Questa a nostro avviso è la grande, ansiosa domanda espressa da queste elezioni

Questa a nostro avviso è la grande, ansiosa domanda espressa da queste elezioni. Perché non posso più avere un lavoro sicuro? Perché non possiamo più permetterci un vero stato sociale? Perché i giovani a 25 anni, dopo un lungo ciclo di formazione, devono lavorare in un call center? E perché non potranno avere una pensione decente?

Le prediche dei soloni del liberismo sono diventate realtà: più lavoro precario, meno stato sociale. Il tutto presentato come “riforme”, che però peggiorano le condizioni di vita. Ormai è diventato senso comune: i figli vivranno peggio dei padri. Che è l’esatto contrario del paradigma che ha spinto in avanti la società in questi decenni: avanti, verso un domani un po’ migliore, per tutti. Invece no, contrordine: non potete più permettervi questo, non potete più permettervi quest’altro; e sono cose basilari: il lavoro, la salute, il futuro dei figli. E allora, appunto, la domanda: perché?

C’è stata una guerra? Un cataclisma ecologico? Un’apocalisse sanitaria? Niente di tutto questo. Anzi, la società produce sempre più beni, sempre più ricchezza. Che però si concentra in poche mani, in una crescita continua di ingiustizie. Ormai non si è più alla deprecata (dai liberisti) “invidia verso i ricchi”, ma alla rabbia per essere diventati poveri o al timore di diventarlo, e senza alcun demerito, solo perché il sistema ormai gira così.

E allora la risposta è chiara, dura: è il sistema che non va.
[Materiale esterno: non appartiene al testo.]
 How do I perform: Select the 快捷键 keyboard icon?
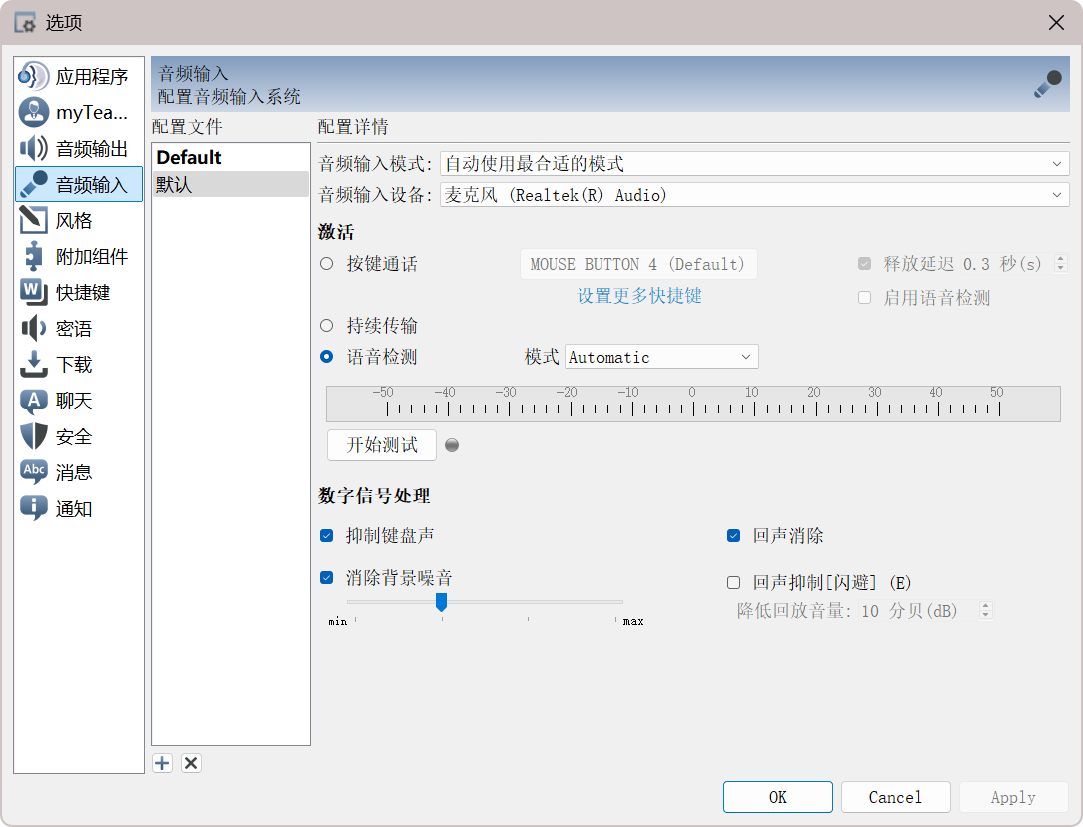34,293
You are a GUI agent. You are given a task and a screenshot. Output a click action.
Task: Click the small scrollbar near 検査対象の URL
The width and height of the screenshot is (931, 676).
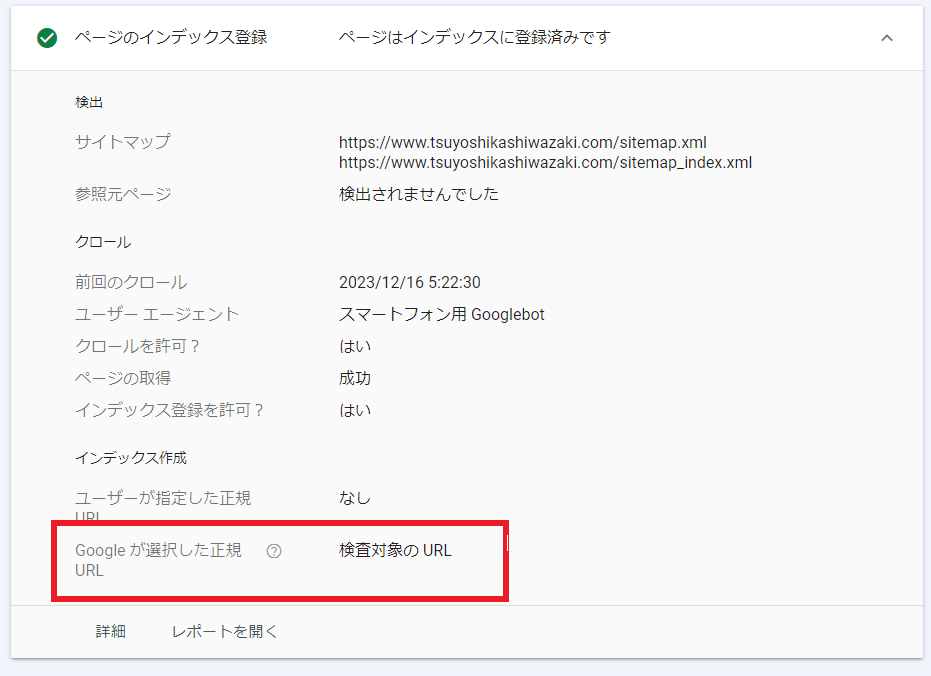pos(508,545)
A me non va più bene. Non ci sto più.

E così, logicamente vincono i partiti “anti-sistema”. Quelli che venivano sbeffeggiati proprio perché rifiutavano le compatibilità date, perché volevano rovesciare quel tavolo a cui io vengo sistematicamente spennato.

Allora appare chiaro l’errore macroscopico, colossale, di chi – come Matteo Renzi – ha continuato a proporre le storie di (pochi) vincenti, e a deridere i (molti) perdenti. Se io non ce la faccio a inventarmi una start up – perché non ho gli appoggi, le conoscenze, le capacità, la fortuna – perché dovrei rassegnarmi a una vita da miserabile? Anche ammesso, e non concesso, che nella giostra del successo siano sempre i migliori a venire premiati, perché invece i modesti devono venire schiacciati? Non ce la fai ad essere una partita Iva vincente? Avrai una vita da precario, una copertura sanitaria via via peggiore, una pensione ridicola. Non vivi in un quartiere centrale? Ti togliamo il servizio postale. Non puoi permetterti l’Alta Velocità? Avrai treni luridi, insicuri, fuori orario.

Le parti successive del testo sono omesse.